- Assigned task:
Pull every line holding the string "computer" from the records below.

- Data to use:

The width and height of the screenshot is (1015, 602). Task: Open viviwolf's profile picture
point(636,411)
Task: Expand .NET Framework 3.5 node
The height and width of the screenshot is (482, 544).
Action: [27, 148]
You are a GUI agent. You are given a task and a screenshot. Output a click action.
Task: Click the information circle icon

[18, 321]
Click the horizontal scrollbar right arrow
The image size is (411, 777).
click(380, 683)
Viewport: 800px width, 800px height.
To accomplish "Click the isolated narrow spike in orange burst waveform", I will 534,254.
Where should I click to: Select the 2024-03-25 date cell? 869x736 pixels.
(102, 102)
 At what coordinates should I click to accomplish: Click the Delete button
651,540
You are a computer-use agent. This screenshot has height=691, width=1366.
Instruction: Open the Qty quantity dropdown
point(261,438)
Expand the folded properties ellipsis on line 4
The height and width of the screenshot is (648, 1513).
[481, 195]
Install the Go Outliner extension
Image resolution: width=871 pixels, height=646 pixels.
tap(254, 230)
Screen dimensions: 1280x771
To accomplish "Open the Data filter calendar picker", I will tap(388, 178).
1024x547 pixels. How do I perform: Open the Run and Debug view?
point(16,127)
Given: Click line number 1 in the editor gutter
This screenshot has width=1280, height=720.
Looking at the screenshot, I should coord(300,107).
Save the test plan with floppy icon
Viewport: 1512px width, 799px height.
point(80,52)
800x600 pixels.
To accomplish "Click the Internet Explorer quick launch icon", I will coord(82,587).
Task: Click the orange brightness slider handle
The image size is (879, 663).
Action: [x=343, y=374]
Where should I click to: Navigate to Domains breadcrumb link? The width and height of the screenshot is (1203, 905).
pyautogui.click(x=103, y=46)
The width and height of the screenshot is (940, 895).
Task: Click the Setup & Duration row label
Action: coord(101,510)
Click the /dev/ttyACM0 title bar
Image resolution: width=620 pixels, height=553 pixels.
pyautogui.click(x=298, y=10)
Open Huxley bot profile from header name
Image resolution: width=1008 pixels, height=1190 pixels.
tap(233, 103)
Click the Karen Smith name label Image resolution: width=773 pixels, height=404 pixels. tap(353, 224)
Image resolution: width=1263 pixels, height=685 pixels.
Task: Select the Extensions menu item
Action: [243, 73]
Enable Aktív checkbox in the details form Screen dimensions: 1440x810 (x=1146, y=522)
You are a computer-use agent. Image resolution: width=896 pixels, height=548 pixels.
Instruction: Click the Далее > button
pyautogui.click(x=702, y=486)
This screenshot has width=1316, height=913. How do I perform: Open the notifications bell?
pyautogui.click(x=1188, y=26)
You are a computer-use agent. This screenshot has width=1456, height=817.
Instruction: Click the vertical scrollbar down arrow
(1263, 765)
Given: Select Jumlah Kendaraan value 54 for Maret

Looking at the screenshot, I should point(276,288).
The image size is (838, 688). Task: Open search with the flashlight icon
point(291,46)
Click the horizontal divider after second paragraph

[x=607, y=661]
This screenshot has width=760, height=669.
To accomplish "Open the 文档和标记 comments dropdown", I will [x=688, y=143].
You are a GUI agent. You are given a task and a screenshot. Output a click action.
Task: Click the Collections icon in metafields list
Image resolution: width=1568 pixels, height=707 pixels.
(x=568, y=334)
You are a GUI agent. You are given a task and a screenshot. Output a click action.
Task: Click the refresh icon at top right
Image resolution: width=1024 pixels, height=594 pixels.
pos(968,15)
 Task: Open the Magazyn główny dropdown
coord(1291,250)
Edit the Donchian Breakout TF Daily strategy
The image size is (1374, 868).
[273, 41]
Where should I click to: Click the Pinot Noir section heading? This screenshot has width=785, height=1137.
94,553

- Result:
You are a computer-use agent. This screenshot has height=691, width=1366.
You are a computer-use agent. Image resolution: width=896 pixels, height=548 pixels.
You are a computer-use agent. This screenshot has width=1456, height=817.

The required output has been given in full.